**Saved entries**
__________
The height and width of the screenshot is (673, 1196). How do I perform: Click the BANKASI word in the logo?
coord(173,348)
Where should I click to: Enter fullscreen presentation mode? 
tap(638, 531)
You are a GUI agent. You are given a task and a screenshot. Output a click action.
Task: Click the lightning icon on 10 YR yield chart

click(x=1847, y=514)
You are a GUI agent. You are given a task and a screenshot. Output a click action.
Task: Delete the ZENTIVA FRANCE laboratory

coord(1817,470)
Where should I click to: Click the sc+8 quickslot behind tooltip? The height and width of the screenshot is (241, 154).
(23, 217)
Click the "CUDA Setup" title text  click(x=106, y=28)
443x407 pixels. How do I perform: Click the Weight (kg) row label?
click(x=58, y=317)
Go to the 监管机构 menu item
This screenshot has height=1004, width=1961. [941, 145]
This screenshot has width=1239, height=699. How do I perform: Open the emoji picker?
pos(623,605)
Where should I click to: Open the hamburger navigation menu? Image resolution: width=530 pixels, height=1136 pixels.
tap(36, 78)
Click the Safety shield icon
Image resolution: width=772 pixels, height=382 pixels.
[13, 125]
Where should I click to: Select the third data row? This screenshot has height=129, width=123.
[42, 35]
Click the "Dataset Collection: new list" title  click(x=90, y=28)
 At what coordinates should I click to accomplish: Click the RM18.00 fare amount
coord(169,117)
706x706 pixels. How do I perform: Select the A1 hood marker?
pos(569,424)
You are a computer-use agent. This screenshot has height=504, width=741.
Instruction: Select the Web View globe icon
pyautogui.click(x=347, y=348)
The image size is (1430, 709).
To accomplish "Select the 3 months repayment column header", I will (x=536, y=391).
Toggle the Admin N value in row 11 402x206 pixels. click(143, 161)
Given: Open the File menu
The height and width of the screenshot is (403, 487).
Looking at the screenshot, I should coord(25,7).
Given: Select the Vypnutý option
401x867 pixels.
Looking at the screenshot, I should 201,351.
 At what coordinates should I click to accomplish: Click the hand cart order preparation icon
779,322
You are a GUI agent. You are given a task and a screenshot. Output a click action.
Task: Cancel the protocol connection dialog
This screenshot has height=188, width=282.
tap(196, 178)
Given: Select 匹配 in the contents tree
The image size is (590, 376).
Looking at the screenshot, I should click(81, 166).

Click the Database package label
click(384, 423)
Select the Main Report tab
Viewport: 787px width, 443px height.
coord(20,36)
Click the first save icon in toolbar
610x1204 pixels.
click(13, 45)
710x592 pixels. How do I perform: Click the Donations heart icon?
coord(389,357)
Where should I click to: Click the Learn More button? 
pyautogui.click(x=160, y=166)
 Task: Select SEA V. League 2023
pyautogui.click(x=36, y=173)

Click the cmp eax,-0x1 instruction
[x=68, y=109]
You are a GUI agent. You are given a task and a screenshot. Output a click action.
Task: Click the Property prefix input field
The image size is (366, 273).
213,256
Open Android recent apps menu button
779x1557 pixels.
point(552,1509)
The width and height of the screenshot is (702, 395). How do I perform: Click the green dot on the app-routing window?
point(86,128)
__________
Look through the records and give only the number of lines where the string "title" appears.

2